At 7:30 on a September morning, boatbuilder John Swain takes a break from projects at his boatshop to show me his world. He often starts such visits on the wharf at the foot of Cannon Street in the historic colonial port of Chestertown, Maryland, on the Eastern Shore of Chesapeake Bay. On this day, a sultry wind is blowing down the Chester River when Swain and I arrive at the Chestertown waterfront. Sometimes Swain is a bit paternalistic about the classic watercraft tied up at the wharf here. To be sure. This is not his job; there’s a crew of professional sailors and custodians to tend to the boats. But Swain has built or rebuilt them all. They are a bit like his children—never fully out of mind.
At the inner pier, there’s the replica of an 18th-century ship’s cutter and a pair of traditional Chesapeake deadrise work skiffs. Farther out on the wharf lie the 123-year-old skipjack oyster dredge ELSWORTH and the buyboat ANNIE D., built in 1957.
After assuring himself that all is well with these boats, Swain’s eyes turn to the vessel tied at the end of the wharf, looking like a ghost ship from Master and Commander. SULTANA is the 53′ LOD reproduction of an 18th-century square-topsail schooner. She’s the flagship for the SULTANA Education Foundation, and she is Swain’s masterwork.

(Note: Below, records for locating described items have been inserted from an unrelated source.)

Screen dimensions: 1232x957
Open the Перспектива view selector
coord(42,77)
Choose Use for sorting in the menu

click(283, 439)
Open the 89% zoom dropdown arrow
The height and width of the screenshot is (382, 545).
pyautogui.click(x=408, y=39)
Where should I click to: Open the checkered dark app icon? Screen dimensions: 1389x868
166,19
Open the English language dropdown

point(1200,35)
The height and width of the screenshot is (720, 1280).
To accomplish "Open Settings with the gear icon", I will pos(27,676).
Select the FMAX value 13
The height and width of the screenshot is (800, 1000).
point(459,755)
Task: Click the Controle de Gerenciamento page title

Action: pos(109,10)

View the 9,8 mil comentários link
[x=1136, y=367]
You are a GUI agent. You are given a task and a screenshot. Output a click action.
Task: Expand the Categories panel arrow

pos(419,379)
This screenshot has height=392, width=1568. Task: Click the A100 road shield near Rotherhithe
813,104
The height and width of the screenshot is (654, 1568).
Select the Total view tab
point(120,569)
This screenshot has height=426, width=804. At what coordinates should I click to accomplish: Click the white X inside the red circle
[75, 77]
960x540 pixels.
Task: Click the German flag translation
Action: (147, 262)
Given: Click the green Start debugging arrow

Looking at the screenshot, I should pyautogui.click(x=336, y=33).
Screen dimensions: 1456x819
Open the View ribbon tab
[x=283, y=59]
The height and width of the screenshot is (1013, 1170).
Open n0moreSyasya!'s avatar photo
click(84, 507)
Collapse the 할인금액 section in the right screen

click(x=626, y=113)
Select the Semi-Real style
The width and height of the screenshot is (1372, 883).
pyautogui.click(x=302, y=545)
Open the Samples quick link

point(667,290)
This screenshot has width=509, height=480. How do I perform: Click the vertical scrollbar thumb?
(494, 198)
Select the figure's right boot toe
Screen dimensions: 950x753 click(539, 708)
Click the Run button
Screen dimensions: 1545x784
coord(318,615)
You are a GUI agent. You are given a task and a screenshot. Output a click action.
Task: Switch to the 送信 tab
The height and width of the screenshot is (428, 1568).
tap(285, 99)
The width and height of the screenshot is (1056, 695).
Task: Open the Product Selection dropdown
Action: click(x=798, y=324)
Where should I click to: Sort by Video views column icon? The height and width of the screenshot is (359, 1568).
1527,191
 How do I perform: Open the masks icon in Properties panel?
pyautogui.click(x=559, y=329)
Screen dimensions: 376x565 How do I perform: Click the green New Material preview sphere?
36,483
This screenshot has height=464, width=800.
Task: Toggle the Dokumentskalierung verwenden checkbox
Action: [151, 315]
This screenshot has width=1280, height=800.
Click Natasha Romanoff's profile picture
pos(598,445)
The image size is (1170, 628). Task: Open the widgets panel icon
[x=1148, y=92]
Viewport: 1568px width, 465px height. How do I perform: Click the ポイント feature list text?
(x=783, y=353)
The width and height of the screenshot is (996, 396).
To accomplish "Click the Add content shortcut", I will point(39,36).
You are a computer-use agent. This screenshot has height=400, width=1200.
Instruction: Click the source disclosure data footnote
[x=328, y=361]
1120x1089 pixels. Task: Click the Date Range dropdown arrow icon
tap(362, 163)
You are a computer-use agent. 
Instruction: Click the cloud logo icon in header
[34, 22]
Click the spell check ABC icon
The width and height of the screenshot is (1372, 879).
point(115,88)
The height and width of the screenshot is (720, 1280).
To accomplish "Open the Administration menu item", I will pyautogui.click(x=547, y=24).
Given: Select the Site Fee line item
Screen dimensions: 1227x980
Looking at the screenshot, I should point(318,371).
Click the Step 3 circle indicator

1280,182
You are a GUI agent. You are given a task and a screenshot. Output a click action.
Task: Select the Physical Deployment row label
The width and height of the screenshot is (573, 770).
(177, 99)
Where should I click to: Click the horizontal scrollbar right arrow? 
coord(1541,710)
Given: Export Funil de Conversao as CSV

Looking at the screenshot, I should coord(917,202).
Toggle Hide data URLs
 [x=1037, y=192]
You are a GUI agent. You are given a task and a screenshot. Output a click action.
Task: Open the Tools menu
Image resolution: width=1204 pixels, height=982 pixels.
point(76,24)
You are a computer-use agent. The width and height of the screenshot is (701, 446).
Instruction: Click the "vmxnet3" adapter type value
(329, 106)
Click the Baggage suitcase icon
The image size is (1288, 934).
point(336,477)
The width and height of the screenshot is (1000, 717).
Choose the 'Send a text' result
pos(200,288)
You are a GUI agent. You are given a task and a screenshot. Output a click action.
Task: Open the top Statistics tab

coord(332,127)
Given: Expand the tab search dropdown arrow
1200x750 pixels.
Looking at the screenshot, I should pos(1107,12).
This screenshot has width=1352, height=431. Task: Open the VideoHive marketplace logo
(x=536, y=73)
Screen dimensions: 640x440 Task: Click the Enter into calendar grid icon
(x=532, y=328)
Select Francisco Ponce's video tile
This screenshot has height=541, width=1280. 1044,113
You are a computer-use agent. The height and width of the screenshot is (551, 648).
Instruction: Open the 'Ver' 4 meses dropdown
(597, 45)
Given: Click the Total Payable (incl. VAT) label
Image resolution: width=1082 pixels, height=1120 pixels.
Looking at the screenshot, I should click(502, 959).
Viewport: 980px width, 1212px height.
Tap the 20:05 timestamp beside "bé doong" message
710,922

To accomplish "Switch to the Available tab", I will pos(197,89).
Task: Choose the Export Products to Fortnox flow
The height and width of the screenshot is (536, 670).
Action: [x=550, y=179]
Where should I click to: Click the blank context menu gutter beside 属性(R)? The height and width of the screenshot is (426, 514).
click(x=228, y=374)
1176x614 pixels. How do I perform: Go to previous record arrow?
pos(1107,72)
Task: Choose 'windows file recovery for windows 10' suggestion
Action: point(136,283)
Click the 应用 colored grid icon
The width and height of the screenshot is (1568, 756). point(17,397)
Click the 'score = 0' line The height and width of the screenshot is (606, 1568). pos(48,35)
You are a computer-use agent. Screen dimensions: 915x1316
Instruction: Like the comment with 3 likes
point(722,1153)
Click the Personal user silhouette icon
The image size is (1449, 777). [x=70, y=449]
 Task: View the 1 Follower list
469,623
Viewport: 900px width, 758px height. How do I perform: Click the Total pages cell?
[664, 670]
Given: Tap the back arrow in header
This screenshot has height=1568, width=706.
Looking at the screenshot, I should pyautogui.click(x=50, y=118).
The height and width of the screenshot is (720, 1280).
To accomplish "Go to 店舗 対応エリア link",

SULTANA’s builder is fit and able-looking at age 79. He has a ruddy, welcoming face framed by a silver beard, wire-rimmed glasses, and a red ball cap. Both his shirt and pants are denim. This morning, they have not yet gained a patina of sawdust. It will come later today in the shipyard up Cannon Street where he and his helpers constructed SULTANA 25 years ago, or at his own shop next to the house he and his wife, Melinda Bookwalter, built in the woods.